##### TEXT SHOWN
I'm testing failover on a new Windows Server 2008 R2 Active/Passive failover cluster. Part of my testing involves simulating a loss of SAN storage connectivity. Each of my cluster nodes has 2x FC SAN connections and they are utilizing MPIO with NetApp's DSM 3.5. When I pull both fibre connections on the currently-active node in the cluster, it takes ~2 minutes 15 seconds for Windows to see that the disk I/O path is down and then trigger a failover of the resources. In the System event log I can see that the DSM sees the connectivity loss immediately but Windows (event source "Disk") doesn't see that connectivity loss for a full 2 minutes later. It doesn't seem to matter whether there is active disk I/O going on or not.
I've been able to workaround the issue by messing with the PDORemovePeriod registry parameter (HKLM\SYSTEM\CurrentControlSet\Services\ontapdsm\Parameters\PDORemovePeriod). I set the value to 30 seconds and failover occurred ~33 seconds after disconnecting the storage paths. Per documentation, ONTAP DSM sets this value to 130 seconds, which explains the 2 minute failover time experienced originally. Why is this value set so high and what are the ramifications of my changing this setting to something more reasonable?
##########
##### EXTRACTED DATA
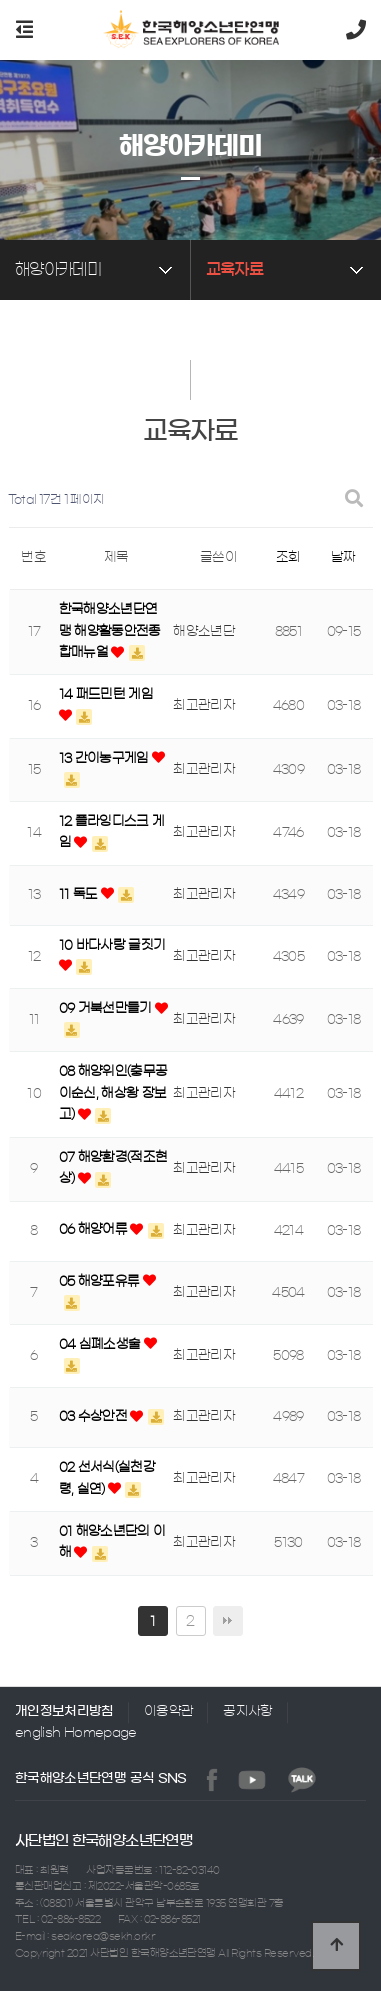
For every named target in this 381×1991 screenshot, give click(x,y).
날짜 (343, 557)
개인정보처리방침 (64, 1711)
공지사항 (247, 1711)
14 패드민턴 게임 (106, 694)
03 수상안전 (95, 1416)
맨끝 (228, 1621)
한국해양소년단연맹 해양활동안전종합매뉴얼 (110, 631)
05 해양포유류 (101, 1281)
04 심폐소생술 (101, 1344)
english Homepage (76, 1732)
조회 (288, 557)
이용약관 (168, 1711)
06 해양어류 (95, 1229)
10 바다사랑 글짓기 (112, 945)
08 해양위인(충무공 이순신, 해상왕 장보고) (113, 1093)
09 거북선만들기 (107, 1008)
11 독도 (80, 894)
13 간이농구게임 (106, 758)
##########
##### EXTRACTED DATA
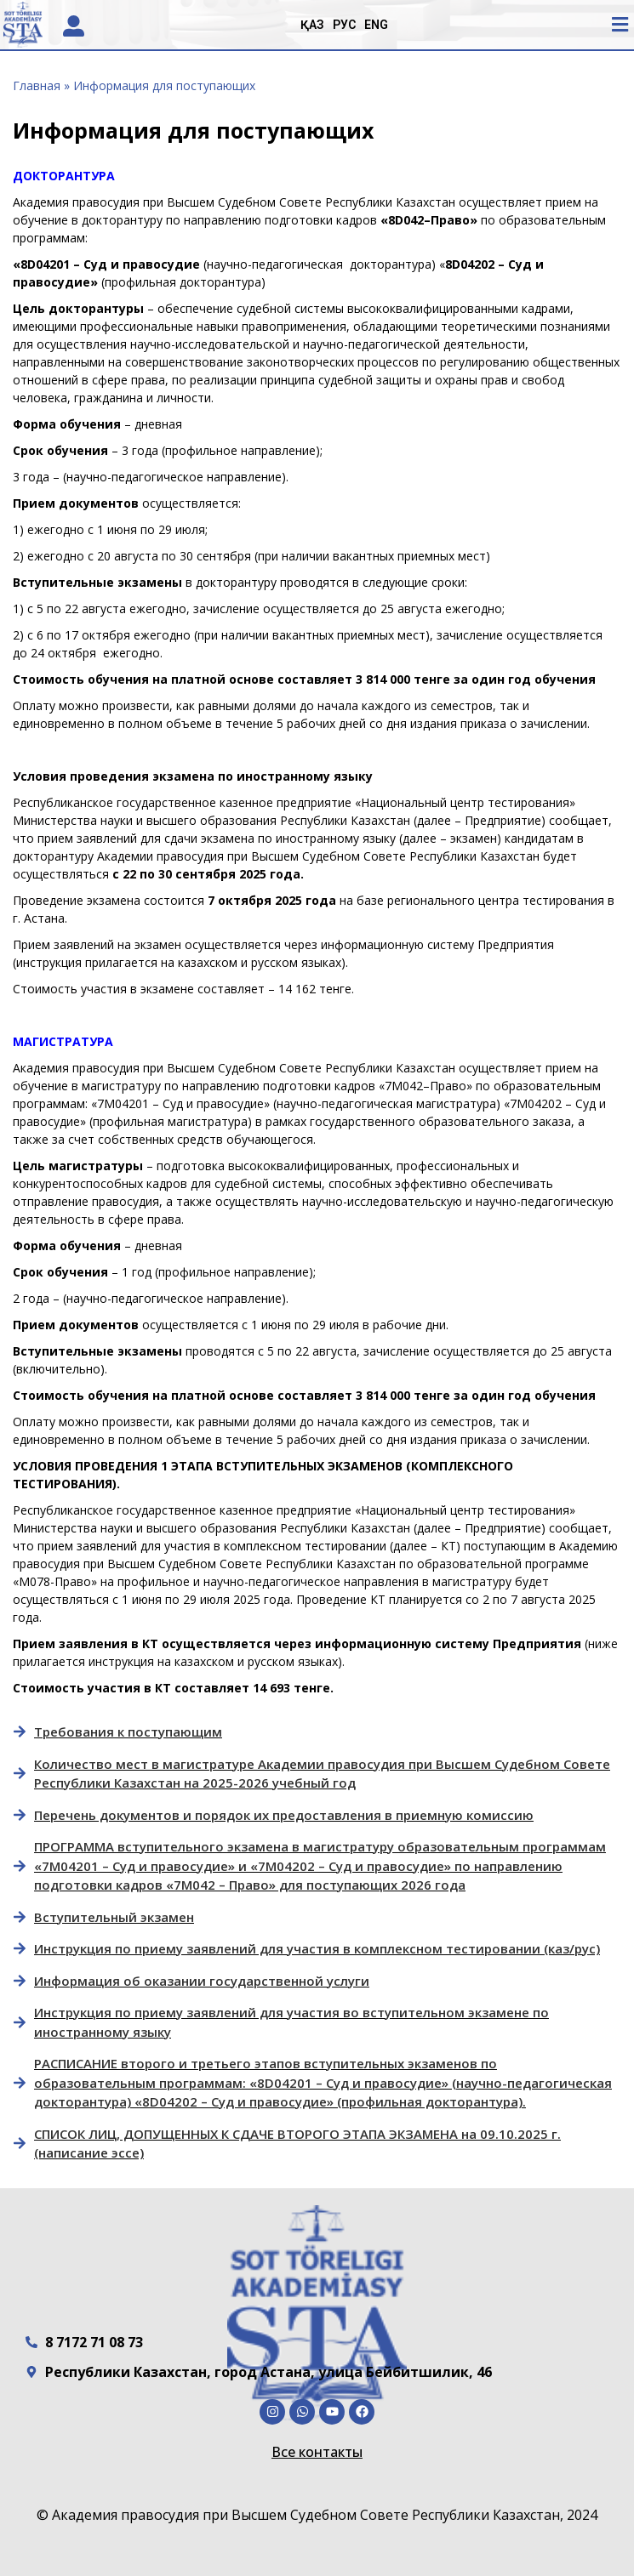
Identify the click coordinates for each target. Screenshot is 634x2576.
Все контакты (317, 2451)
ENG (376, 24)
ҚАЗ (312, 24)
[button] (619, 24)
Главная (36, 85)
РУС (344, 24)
##########
• PROBLEMS TO SOLVE:
a. Answer these questions from the post on cluster failover testing:
(i) Which version of NetApp's DSM do the cluster nodes use for MPIO?
(ii) To what value did the writer set PDORemovePeriod, and how soon did failover then occur?
(iii) What value does ONTAP DSM give PDORemovePeriod, according to the documentation cited?
b. Continue the post on cluster failover testing, starting right after its final sentence.
The lines placed after the post are not needed for anything here.

• ANSWERS FOR THE EXERCISE:
a.
(i) NetApp's DSM 3.5.
(ii) 30 seconds; failover occurred about 33 seconds after the storage paths were disconnected.
(iii) 130 seconds.

b.
This is the maximum time Windows waits for a disk to recover. Which in case of NetApp means - maximum time to perform takeover if one partner fails. If you set it to 30 seconds, you are solely responsible to ensure that takeover will complete in 30 seconds under any conditions. Default value is conservative, but it ensures that CFO will complete for any system (and if not, this is a bug that NetApp must investigate and fix).
I would open case with NetApp support asking them to evaluate your configuration and provide recommendation as to how far this timeout may be decreased. This will keep you supported in case of problems. But I do not hold my breath ...